Task to complete: Copy the stretch from "where MTBF is" through "seconds per year." in the text on route resilience below, word for word.

Text provided:

-=-=-=-=-

The resilience of a route is the probability of the route not failing during data transmission. Failure can mean that the transmission fails or has to be re-routed. While re-routing is usually done fully automatically and may not be noticeable for clients transmitting or receiving data across a network, it is still possible that re-routing results in temporary packet loss and therefore a loss in QoS. The operator can choose to express resilience in different ways. For example, resilience can mean that the data will be transmitted across a specific route without failure. It could also mean that the data will arrive at the destination without experiencing noticeable failure, that is re-routing to recover from route failure would not count towards the resilience measure. Resilience will not include any QoS related features because these are already dealt with by the QoS model chosen for the transmission. Resilience will only mean the likelihood of the transmission to arrive completely and without interruption at the destination under observation of whatever QoS was agreed. Degradation in QoS will be attributed to the QoS model and not the resilience feature. Arriving “completely” shall exclude any packet error or packet loss rate that is dealt with by the QoS model and “without interruption” shall exclude phenomena like jitter that are also dealt with by the QoS model. Resilience will cover only the probability that elements on the route are failing and the subsequent result of the transmission failing.

Elements in a route can fail for different reasons. A router may fail due to hardware issues or due to software faults which forces it to reboot. The probabilities for these events are different and can be considered independently. However, for reasons of simplicity failure will only be considered from a statistical point of view and there is no differentiation between failure modes. Resilience models can be arbitrarily sophisticated and consider a number of special cases and a multitude of failure reasons. The network operator will decide how much effort should be spent building resilience models. The nature of a resilience model does not change by adding more detail, but it may become more accurate.

In order for a route to fail, a failure of a single element on the route is sufficient. While a failure of one element in a network can trigger the failure of other elements, we assume that the initial failure of an element is independent of the state other non-failing elements. We consider the probability that an element fails randomly without external influences. We can choose to consider the failure of an element based on the previous failure of other elements and this information can be used to update the resilience rating of a route temporarily and in real time. We can also choose to consider pre-configured backup pathways. If a router has a backup interface that can be used if the primary interface fails or if a second router or link is kept idle to take over if the primary router/link fails, then this reduces the probability that the route will fail at this point. The availability A of a system is used as a representation of resilience. Availability is calculated as follows:

$\begin{matrix} A = \frac{MTBF}{MTBF + MTTR} & [5] \end{matrix}$

where MTBF is the mean time between failures and MTTR is the mean time to repair, that is the time to reboot a router or replace failed hardware. Availability is expressed in percent and is often measured in “number of nines”. An availability of 99.9999% (6 nines) means a system is not available for about 30 seconds per year.

-=-=-=-=-

Records shown:
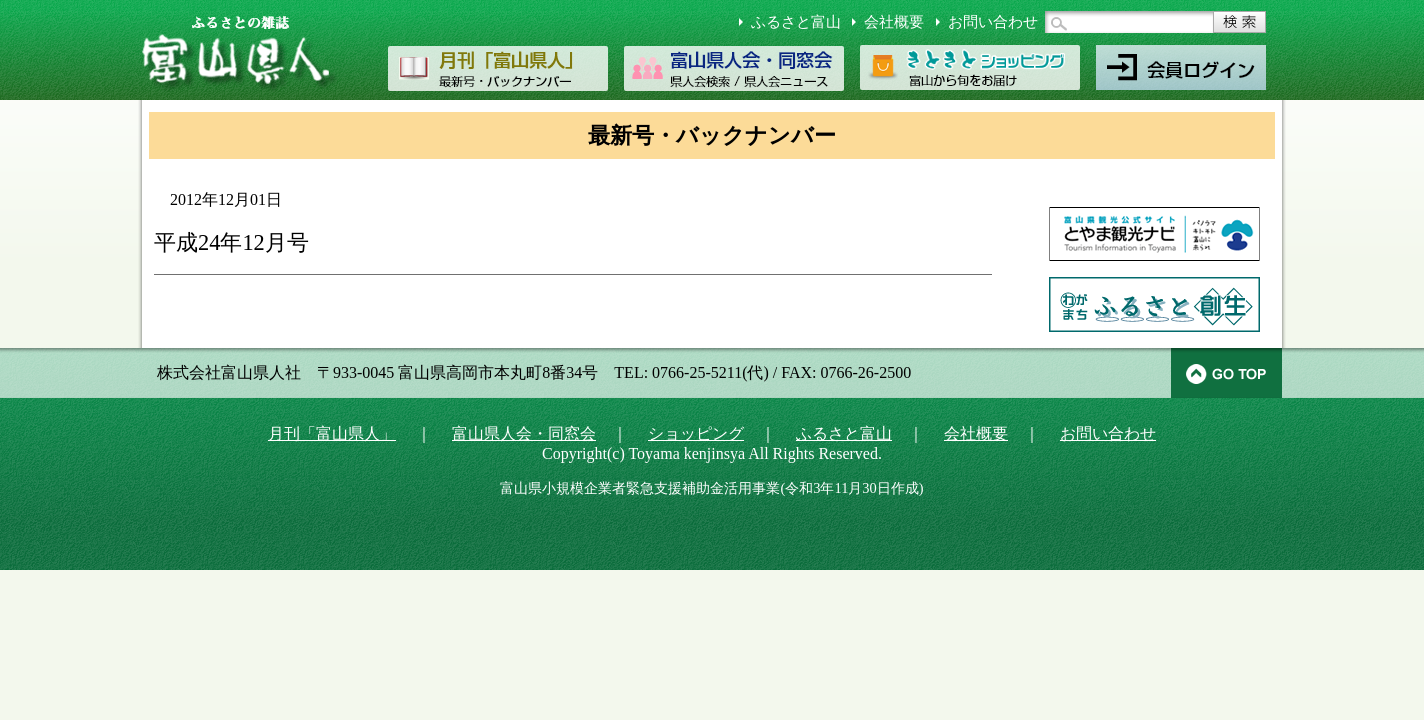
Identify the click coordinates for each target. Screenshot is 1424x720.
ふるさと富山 (796, 22)
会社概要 (894, 22)
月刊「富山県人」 (332, 433)
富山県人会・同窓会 (524, 433)
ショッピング (696, 433)
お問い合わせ (993, 22)
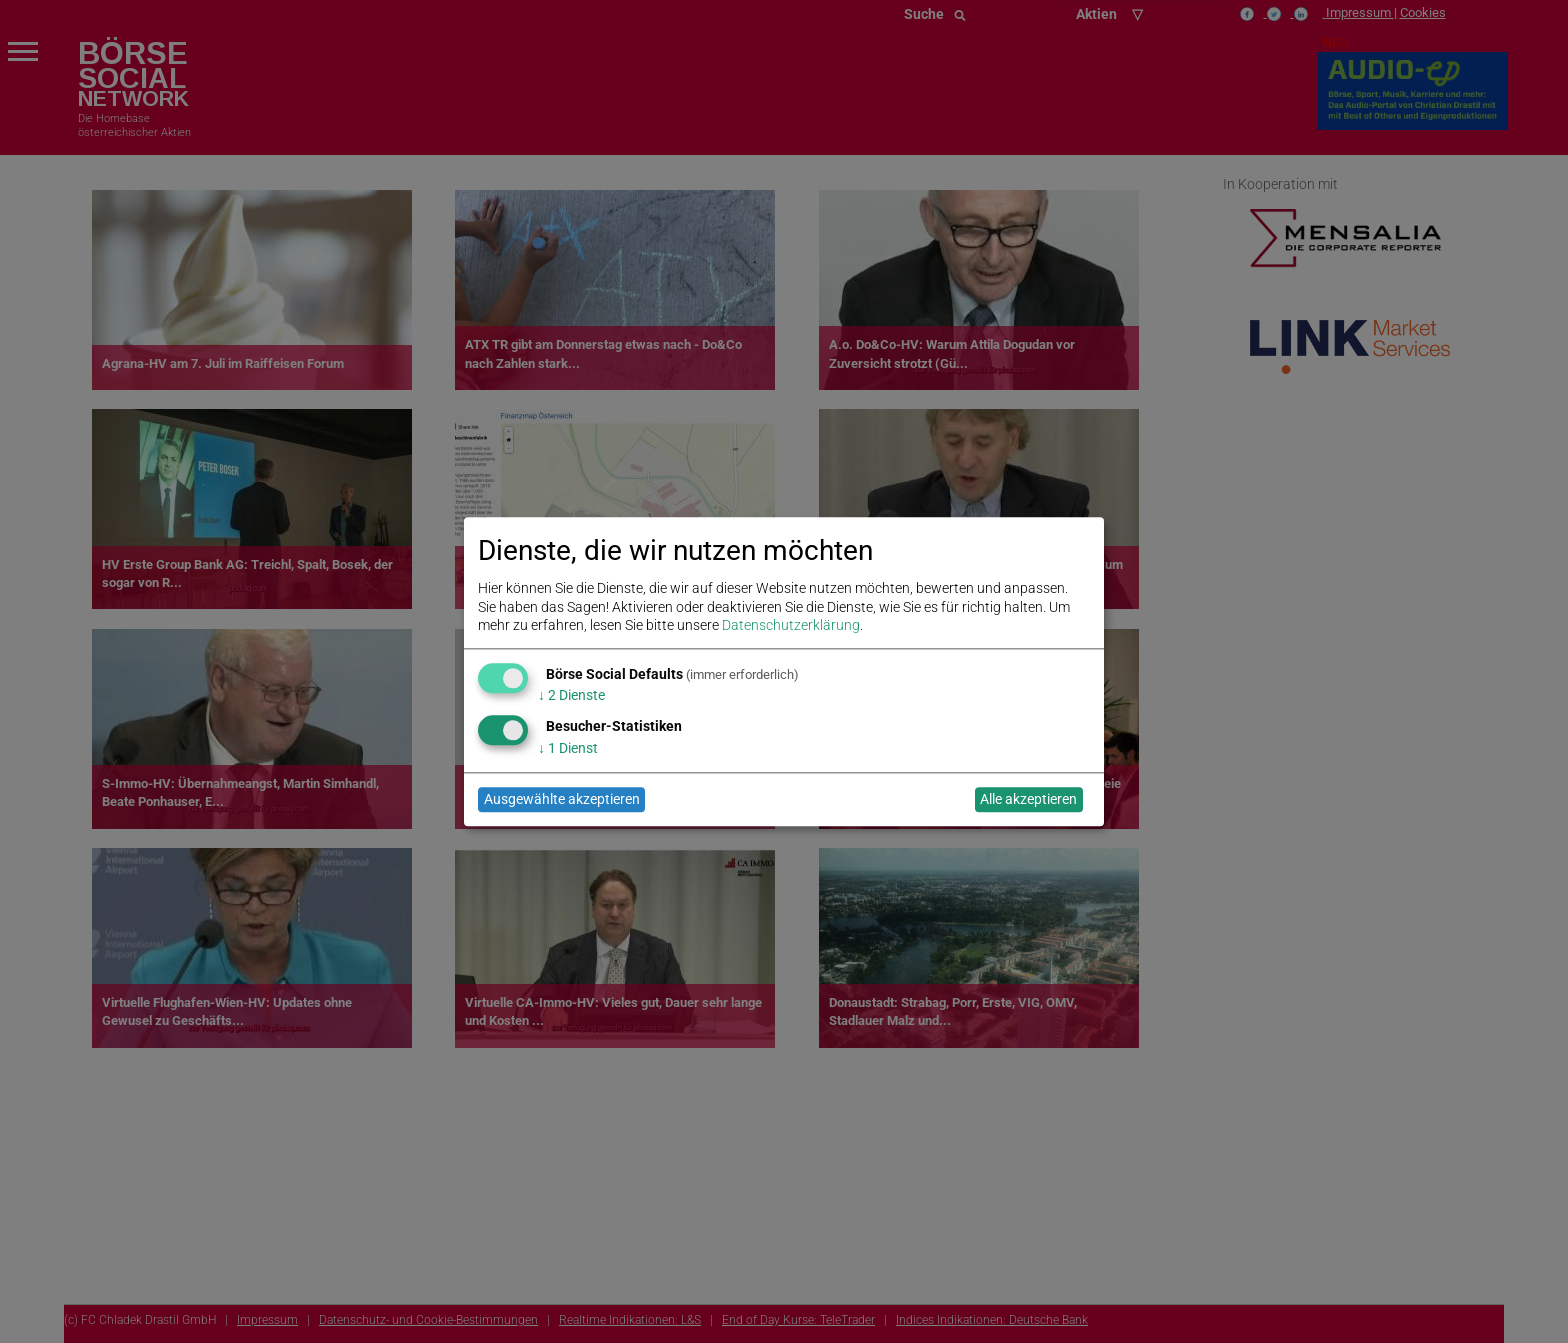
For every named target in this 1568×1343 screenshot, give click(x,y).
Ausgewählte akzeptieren (562, 800)
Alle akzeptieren (1028, 800)
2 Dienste (571, 696)
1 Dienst (568, 748)
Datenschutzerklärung (791, 625)
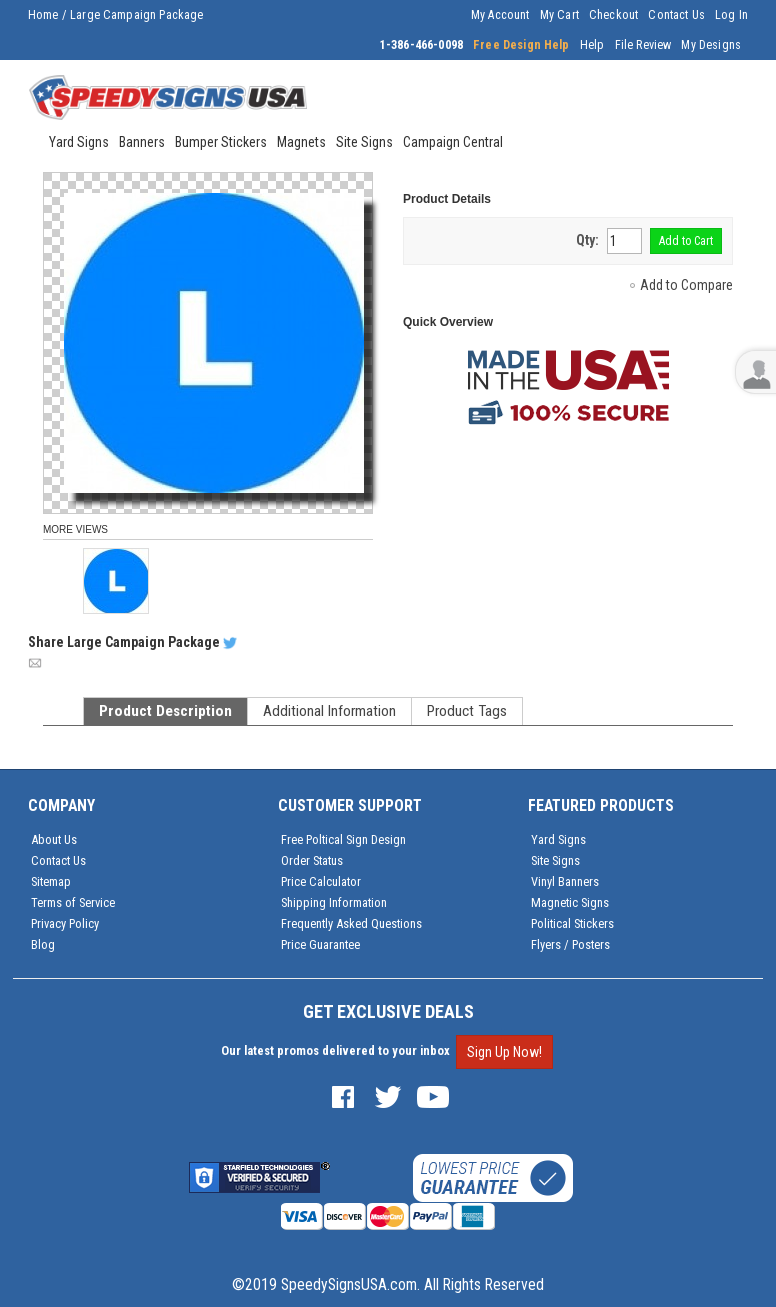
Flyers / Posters (570, 944)
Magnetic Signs (570, 902)
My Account (500, 15)
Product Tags (467, 711)
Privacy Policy (65, 923)
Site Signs (555, 860)
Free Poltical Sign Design (343, 839)
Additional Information (329, 711)
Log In (731, 15)
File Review (643, 45)
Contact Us (676, 15)
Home (43, 15)
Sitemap (51, 881)
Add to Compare (686, 285)
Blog (43, 944)
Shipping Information (334, 902)
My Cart (559, 15)
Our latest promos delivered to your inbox (335, 1050)
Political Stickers (572, 923)
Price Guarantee (320, 944)
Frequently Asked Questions (351, 923)
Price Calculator (321, 881)
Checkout (613, 15)
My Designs (711, 45)
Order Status (312, 860)
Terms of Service (73, 902)
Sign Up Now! (504, 1052)
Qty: (587, 240)
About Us (54, 839)
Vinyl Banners (565, 881)
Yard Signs (558, 839)
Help (592, 45)
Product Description (165, 711)
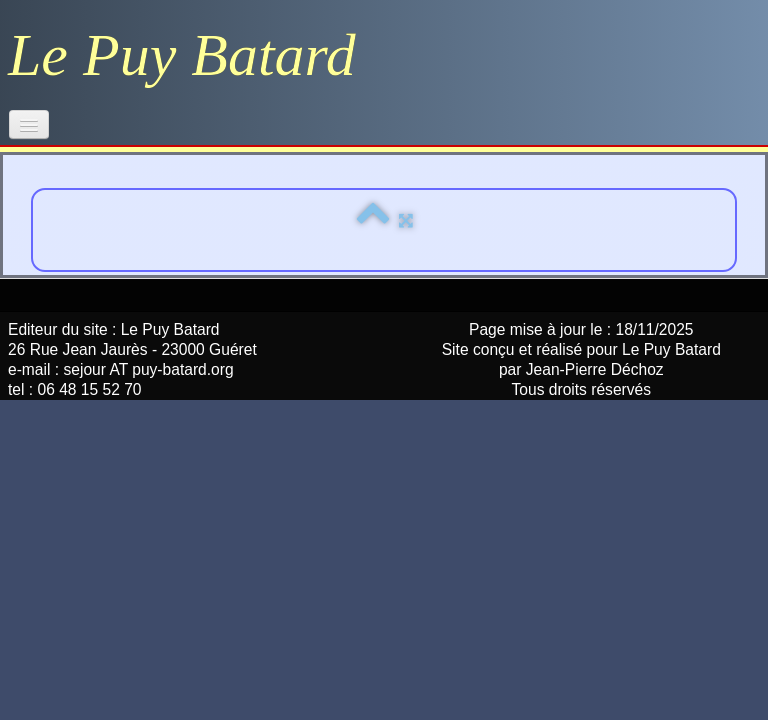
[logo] (189, 55)
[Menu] (29, 124)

-=-=-=-=-

Right answer:
where MTBF is the mean time between failures and MTTR is the mean time to repair, that is the time to reboot a router or replace failed hardware. Availability is expressed in percent and is often measured in “number of nines”. An availability of 99.9999% (6 nines) means a system is not available for about 30 seconds per year.